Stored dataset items
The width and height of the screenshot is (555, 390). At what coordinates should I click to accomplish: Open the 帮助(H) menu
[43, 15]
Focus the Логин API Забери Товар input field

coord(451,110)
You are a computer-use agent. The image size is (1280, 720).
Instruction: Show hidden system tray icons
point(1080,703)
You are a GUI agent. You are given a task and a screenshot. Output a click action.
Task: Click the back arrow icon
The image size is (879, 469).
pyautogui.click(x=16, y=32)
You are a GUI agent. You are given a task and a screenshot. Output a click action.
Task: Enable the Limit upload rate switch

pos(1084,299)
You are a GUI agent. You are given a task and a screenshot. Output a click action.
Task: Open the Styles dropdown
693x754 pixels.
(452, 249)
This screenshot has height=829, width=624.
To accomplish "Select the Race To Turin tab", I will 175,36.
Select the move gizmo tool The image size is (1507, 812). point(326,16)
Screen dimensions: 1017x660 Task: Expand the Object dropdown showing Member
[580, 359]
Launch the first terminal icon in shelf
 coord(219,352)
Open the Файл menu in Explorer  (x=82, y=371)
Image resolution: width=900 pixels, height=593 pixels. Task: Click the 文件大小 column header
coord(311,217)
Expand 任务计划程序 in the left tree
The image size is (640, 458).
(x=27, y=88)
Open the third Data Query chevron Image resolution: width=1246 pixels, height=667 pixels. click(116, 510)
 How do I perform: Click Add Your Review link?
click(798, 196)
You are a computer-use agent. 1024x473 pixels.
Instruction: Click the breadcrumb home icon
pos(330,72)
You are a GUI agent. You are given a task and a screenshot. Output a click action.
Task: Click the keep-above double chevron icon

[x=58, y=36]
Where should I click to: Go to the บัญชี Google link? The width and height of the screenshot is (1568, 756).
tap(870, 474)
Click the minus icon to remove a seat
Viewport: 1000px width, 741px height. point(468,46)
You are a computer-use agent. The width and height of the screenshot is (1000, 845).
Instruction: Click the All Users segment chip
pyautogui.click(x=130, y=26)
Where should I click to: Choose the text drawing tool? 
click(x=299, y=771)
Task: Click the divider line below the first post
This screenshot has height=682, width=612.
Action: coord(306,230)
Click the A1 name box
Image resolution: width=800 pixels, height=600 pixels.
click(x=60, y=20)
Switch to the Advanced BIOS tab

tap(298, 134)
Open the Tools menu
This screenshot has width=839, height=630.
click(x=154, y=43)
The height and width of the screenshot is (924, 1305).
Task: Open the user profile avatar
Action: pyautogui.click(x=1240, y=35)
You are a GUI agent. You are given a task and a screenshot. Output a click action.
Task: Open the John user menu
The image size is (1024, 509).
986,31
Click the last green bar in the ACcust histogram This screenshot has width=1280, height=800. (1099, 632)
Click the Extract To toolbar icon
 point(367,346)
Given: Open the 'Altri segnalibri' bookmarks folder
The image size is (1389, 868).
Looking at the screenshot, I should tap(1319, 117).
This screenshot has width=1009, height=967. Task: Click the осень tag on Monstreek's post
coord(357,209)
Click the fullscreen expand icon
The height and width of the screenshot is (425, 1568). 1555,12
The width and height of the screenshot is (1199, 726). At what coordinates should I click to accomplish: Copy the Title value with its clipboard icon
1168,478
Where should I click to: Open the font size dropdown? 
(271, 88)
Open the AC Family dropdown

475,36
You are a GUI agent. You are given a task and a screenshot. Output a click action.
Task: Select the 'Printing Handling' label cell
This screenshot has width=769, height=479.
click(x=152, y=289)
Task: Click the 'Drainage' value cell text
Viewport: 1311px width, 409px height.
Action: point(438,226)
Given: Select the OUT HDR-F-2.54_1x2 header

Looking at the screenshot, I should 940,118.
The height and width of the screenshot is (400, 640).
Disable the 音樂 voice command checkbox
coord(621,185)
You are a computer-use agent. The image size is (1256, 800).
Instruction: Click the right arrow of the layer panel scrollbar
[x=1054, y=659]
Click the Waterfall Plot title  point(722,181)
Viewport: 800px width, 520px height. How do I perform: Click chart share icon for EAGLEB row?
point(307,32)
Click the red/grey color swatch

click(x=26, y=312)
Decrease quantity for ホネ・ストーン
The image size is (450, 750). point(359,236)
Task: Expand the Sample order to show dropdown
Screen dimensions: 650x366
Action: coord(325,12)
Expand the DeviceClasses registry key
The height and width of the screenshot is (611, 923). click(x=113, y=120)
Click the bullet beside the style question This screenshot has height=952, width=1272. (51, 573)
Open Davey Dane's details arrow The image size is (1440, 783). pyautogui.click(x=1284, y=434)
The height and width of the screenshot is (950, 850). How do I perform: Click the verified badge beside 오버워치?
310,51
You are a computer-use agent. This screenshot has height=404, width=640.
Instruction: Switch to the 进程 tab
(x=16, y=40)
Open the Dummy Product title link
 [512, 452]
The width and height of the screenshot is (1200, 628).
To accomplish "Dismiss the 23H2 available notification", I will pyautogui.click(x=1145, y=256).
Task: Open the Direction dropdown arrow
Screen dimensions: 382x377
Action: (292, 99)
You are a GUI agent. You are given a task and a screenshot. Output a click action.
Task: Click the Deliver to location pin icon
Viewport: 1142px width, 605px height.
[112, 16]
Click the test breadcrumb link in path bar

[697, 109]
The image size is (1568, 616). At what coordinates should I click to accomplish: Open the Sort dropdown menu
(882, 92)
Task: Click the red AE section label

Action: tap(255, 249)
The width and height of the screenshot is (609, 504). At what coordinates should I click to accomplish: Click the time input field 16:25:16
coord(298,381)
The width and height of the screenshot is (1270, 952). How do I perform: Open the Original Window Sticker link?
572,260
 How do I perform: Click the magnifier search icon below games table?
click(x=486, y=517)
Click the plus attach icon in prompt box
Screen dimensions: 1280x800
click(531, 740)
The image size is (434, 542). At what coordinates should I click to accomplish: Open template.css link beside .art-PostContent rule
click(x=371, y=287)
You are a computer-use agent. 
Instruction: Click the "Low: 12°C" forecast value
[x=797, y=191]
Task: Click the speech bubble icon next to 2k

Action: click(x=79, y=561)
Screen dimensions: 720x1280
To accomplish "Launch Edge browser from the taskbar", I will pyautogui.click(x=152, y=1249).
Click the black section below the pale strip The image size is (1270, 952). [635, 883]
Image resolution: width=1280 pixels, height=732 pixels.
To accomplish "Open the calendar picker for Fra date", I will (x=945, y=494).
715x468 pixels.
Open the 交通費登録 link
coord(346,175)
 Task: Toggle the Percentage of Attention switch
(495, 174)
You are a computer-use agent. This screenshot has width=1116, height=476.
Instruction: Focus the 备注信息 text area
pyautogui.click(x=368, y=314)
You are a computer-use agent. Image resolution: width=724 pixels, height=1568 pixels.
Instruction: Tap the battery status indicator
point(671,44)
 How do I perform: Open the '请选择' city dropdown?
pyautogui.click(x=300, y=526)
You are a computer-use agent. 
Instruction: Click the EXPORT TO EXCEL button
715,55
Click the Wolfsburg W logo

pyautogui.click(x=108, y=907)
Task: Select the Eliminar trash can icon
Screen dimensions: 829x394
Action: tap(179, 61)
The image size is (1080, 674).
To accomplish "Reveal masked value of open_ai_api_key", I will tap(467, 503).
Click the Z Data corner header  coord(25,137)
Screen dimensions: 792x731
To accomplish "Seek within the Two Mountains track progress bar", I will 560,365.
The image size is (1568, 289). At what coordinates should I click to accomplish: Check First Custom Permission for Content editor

§ **AIM OF THE TASK**:
Start at the top line of the records and retype them all exactly.

§ **WRITTEN REPLY**:
The width and height of the screenshot is (555, 390). At what coordinates should I click to accomplish: Open the 帮助(H) menu
[43, 15]
Focus the Логин API Забери Товар input field

coord(451,110)
You are a computer-use agent. The image size is (1280, 720).
Instruction: Show hidden system tray icons
point(1080,703)
You are a GUI agent. You are given a task and a screenshot. Output a click action.
Task: Click the back arrow icon
The image size is (879, 469).
pyautogui.click(x=16, y=32)
You are a GUI agent. You are given a task and a screenshot. Output a click action.
Task: Enable the Limit upload rate switch

pos(1084,299)
You are a GUI agent. You are given a task and a screenshot. Output a click action.
Task: Open the Styles dropdown
693x754 pixels.
(452, 249)
This screenshot has height=829, width=624.
To accomplish "Select the Race To Turin tab", I will 175,36.
Select the move gizmo tool The image size is (1507, 812). point(326,16)
Screen dimensions: 1017x660 Task: Expand the Object dropdown showing Member
[580, 359]
Launch the first terminal icon in shelf
 coord(219,352)
Open the Файл menu in Explorer  (x=82, y=371)
Image resolution: width=900 pixels, height=593 pixels. Task: Click the 文件大小 column header
coord(311,217)
Expand 任务计划程序 in the left tree
The image size is (640, 458).
(x=27, y=88)
Open the third Data Query chevron Image resolution: width=1246 pixels, height=667 pixels. click(116, 510)
 How do I perform: Click Add Your Review link?
click(798, 196)
You are a computer-use agent. 1024x473 pixels.
Instruction: Click the breadcrumb home icon
pos(330,72)
You are a GUI agent. You are given a task and a screenshot. Output a click action.
Task: Click the keep-above double chevron icon

[x=58, y=36]
Where should I click to: Go to the บัญชี Google link? The width and height of the screenshot is (1568, 756).
tap(870, 474)
Click the minus icon to remove a seat
Viewport: 1000px width, 741px height. point(468,46)
You are a computer-use agent. The width and height of the screenshot is (1000, 845).
Instruction: Click the All Users segment chip
pyautogui.click(x=130, y=26)
Where should I click to: Choose the text drawing tool? 
click(x=299, y=771)
Task: Click the divider line below the first post
This screenshot has height=682, width=612.
Action: coord(306,230)
Click the A1 name box
Image resolution: width=800 pixels, height=600 pixels.
click(x=60, y=20)
Switch to the Advanced BIOS tab

tap(298, 134)
Open the Tools menu
This screenshot has width=839, height=630.
click(x=154, y=43)
The height and width of the screenshot is (924, 1305).
Task: Open the user profile avatar
Action: pyautogui.click(x=1240, y=35)
You are a GUI agent. You are given a task and a screenshot. Output a click action.
Task: Open the John user menu
The image size is (1024, 509).
986,31
Click the last green bar in the ACcust histogram This screenshot has width=1280, height=800. (1099, 632)
Click the Extract To toolbar icon
 point(367,346)
Given: Open the 'Altri segnalibri' bookmarks folder
The image size is (1389, 868).
Looking at the screenshot, I should tap(1319, 117).
This screenshot has width=1009, height=967. Task: Click the осень tag on Monstreek's post
coord(357,209)
Click the fullscreen expand icon
The height and width of the screenshot is (425, 1568). 1555,12
The width and height of the screenshot is (1199, 726). At what coordinates should I click to accomplish: Copy the Title value with its clipboard icon
1168,478
Where should I click to: Open the font size dropdown? 
(271, 88)
Open the AC Family dropdown

475,36
You are a GUI agent. You are given a task and a screenshot. Output a click action.
Task: Select the 'Printing Handling' label cell
This screenshot has width=769, height=479.
click(x=152, y=289)
Task: Click the 'Drainage' value cell text
Viewport: 1311px width, 409px height.
Action: point(438,226)
Given: Select the OUT HDR-F-2.54_1x2 header

Looking at the screenshot, I should 940,118.
The height and width of the screenshot is (400, 640).
Disable the 音樂 voice command checkbox
coord(621,185)
You are a computer-use agent. The image size is (1256, 800).
Instruction: Click the right arrow of the layer panel scrollbar
[x=1054, y=659]
Click the Waterfall Plot title  point(722,181)
Viewport: 800px width, 520px height. How do I perform: Click chart share icon for EAGLEB row?
point(307,32)
Click the red/grey color swatch

click(x=26, y=312)
Decrease quantity for ホネ・ストーン
The image size is (450, 750). point(359,236)
Task: Expand the Sample order to show dropdown
Screen dimensions: 650x366
Action: coord(325,12)
Expand the DeviceClasses registry key
The height and width of the screenshot is (611, 923). click(x=113, y=120)
Click the bullet beside the style question This screenshot has height=952, width=1272. (51, 573)
Open Davey Dane's details arrow The image size is (1440, 783). pyautogui.click(x=1284, y=434)
The height and width of the screenshot is (950, 850). How do I perform: Click the verified badge beside 오버워치?
310,51
You are a computer-use agent. This screenshot has height=404, width=640.
Instruction: Switch to the 进程 tab
(x=16, y=40)
Open the Dummy Product title link
 [512, 452]
The width and height of the screenshot is (1200, 628).
To accomplish "Dismiss the 23H2 available notification", I will pyautogui.click(x=1145, y=256).
Task: Open the Direction dropdown arrow
Screen dimensions: 382x377
Action: (292, 99)
You are a GUI agent. You are given a task and a screenshot. Output a click action.
Task: Click the Deliver to location pin icon
Viewport: 1142px width, 605px height.
[112, 16]
Click the test breadcrumb link in path bar

[697, 109]
The image size is (1568, 616). At what coordinates should I click to accomplish: Open the Sort dropdown menu
(882, 92)
Task: Click the red AE section label

Action: tap(255, 249)
The width and height of the screenshot is (609, 504). At what coordinates should I click to accomplish: Click the time input field 16:25:16
coord(298,381)
The width and height of the screenshot is (1270, 952). How do I perform: Open the Original Window Sticker link?
572,260
 How do I perform: Click the magnifier search icon below games table?
click(x=486, y=517)
Click the plus attach icon in prompt box
Screen dimensions: 1280x800
click(531, 740)
The image size is (434, 542). At what coordinates should I click to accomplish: Open template.css link beside .art-PostContent rule
click(x=371, y=287)
You are a computer-use agent. 
Instruction: Click the "Low: 12°C" forecast value
[x=797, y=191]
Task: Click the speech bubble icon next to 2k

Action: click(x=79, y=561)
Screen dimensions: 720x1280
To accomplish "Launch Edge browser from the taskbar", I will pyautogui.click(x=152, y=1249).
Click the black section below the pale strip The image size is (1270, 952). [635, 883]
Image resolution: width=1280 pixels, height=732 pixels.
To accomplish "Open the calendar picker for Fra date", I will (x=945, y=494).
715x468 pixels.
Open the 交通費登録 link
coord(346,175)
 Task: Toggle the Percentage of Attention switch
(495, 174)
You are a computer-use agent. This screenshot has width=1116, height=476.
Instruction: Focus the 备注信息 text area
pyautogui.click(x=368, y=314)
You are a computer-use agent. Image resolution: width=724 pixels, height=1568 pixels.
Instruction: Tap the battery status indicator
point(671,44)
 How do I perform: Open the '请选择' city dropdown?
pyautogui.click(x=300, y=526)
You are a computer-use agent. 
Instruction: Click the EXPORT TO EXCEL button
715,55
Click the Wolfsburg W logo

pyautogui.click(x=108, y=907)
Task: Select the Eliminar trash can icon
Screen dimensions: 829x394
Action: tap(179, 61)
The image size is (1080, 674).
To accomplish "Reveal masked value of open_ai_api_key", I will tap(467, 503).
Click the Z Data corner header  coord(25,137)
Screen dimensions: 792x731
To accomplish "Seek within the Two Mountains track progress bar", I will 560,365.
The image size is (1568, 289). At what coordinates should I click to accomplish: Check First Custom Permission for Content editor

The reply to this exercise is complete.